Well, I was figuring on invited my family and friends who have young children and then girls from DD's dance class.  I was planning on having a separate little party for just family-grandparents, aunts, uncles, older cousins with just some cake and ice cream.  this is what we did last year. Well I told my MIL, who thinks my daughter is her best friend and vice versa, that I was planning the Chuck E Cheese party for that Saturday and then doing a separate party for older family members and she got bent out of shape and asked "Well who will be attending if not the family?". I was polite but I listed kids and their parents who my daughter plays with and said I didn't think my husband's 80 year old grandfather would want to come to Chuck E Cheese and that they aren't allowed to open presents there. I went on to say that if they wanted to come they could, but like I said, she won't be able to open their presents.  

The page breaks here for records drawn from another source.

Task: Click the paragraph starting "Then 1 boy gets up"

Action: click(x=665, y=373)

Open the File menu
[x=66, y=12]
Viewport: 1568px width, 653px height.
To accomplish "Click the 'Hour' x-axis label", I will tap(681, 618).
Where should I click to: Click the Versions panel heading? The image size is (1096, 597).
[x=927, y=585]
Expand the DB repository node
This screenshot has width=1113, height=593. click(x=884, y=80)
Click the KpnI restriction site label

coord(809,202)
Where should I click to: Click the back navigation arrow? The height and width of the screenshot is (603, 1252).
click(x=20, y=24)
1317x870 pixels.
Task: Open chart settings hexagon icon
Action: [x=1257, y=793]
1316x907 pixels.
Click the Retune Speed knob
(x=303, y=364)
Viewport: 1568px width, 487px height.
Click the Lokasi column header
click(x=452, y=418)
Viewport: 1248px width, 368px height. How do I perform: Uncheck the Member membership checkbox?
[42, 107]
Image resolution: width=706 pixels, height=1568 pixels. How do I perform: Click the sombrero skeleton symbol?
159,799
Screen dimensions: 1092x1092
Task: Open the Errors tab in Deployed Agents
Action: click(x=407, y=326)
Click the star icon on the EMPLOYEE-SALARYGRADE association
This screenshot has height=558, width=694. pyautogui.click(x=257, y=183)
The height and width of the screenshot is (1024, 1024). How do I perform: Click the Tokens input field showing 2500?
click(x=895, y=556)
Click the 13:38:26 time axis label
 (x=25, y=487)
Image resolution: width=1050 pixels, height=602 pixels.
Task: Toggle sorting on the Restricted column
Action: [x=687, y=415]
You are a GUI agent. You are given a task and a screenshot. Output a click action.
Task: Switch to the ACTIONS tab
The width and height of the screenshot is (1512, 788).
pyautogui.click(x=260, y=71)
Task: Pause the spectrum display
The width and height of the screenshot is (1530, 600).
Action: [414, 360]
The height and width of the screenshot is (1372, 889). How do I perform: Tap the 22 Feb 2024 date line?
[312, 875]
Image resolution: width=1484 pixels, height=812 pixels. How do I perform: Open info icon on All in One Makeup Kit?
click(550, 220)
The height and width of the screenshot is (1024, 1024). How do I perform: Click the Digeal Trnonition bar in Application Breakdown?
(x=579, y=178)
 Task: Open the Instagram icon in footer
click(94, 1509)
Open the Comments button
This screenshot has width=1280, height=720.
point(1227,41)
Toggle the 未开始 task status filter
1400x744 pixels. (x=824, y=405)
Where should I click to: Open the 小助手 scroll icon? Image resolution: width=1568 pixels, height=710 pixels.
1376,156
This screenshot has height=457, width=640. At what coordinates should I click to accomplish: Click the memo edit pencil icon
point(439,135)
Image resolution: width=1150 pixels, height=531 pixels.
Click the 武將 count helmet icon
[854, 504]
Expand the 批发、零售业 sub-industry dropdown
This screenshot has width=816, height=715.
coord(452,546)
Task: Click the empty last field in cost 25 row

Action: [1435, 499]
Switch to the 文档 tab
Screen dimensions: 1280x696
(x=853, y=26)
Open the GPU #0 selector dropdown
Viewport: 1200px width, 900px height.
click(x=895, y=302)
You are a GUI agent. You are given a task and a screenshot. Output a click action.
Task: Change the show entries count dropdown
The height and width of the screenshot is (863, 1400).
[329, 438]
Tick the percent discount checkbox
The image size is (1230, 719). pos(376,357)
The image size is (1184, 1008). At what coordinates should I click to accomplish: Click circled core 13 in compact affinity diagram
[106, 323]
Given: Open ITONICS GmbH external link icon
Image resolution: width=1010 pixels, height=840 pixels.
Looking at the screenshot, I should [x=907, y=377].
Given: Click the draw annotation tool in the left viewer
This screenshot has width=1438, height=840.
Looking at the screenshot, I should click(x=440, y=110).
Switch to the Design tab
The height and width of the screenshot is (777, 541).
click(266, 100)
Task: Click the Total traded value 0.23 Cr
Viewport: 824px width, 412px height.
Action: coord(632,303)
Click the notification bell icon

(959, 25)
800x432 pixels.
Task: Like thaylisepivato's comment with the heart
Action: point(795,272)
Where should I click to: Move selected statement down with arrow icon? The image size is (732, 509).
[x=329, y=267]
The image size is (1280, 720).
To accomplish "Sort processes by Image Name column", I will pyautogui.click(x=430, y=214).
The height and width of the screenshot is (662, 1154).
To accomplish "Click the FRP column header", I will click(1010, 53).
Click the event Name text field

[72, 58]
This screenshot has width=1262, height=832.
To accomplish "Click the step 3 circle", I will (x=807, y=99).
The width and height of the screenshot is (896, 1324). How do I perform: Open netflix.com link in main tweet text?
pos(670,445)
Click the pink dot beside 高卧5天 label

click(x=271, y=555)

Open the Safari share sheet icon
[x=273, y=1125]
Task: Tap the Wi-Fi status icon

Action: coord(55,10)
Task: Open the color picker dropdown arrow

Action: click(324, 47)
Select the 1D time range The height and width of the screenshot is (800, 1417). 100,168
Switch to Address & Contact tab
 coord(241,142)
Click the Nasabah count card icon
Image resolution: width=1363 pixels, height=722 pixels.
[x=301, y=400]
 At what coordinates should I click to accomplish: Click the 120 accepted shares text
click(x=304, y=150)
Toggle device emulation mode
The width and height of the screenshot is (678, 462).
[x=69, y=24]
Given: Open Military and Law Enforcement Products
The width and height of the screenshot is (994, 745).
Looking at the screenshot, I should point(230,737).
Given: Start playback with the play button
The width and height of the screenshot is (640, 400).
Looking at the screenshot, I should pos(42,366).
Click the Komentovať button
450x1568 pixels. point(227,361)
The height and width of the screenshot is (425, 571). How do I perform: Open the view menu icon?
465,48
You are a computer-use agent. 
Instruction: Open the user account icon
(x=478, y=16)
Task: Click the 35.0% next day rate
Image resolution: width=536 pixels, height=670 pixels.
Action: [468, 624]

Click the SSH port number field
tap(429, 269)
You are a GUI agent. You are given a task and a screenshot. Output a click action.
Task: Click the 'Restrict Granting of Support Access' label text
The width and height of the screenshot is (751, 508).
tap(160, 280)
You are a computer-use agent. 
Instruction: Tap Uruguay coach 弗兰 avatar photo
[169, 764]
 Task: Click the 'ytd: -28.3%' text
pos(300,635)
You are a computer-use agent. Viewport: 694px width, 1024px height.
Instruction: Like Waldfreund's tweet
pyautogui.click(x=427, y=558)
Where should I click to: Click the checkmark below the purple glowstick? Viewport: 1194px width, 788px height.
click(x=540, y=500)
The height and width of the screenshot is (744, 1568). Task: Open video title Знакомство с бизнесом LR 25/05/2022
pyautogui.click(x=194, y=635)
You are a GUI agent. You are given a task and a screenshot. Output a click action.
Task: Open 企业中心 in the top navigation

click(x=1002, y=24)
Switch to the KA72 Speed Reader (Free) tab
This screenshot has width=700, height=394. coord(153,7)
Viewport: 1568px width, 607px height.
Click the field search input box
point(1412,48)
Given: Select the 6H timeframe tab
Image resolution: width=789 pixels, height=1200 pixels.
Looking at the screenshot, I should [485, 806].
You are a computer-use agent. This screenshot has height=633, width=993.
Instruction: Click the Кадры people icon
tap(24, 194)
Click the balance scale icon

Her response was cold and said that my husband's 23 year old cousin's BIRTHDAY PARTY is always the Saturday evening after Thanksgiving so they probably wouldn't be able to go to the 12 noon party anyway.  

 Am I missing something? What do you all do when it comes to parties for children and the family when you can't have a party in the home?  I thought I was being accommodating by having a separate party so they can avoid Chuck E Cheese and watch her open her presents and thank them personally.  I don't get it. I wonder how much Nana just doesn't want to share her best friend with other kids....Thanks for reading if you made it to the end!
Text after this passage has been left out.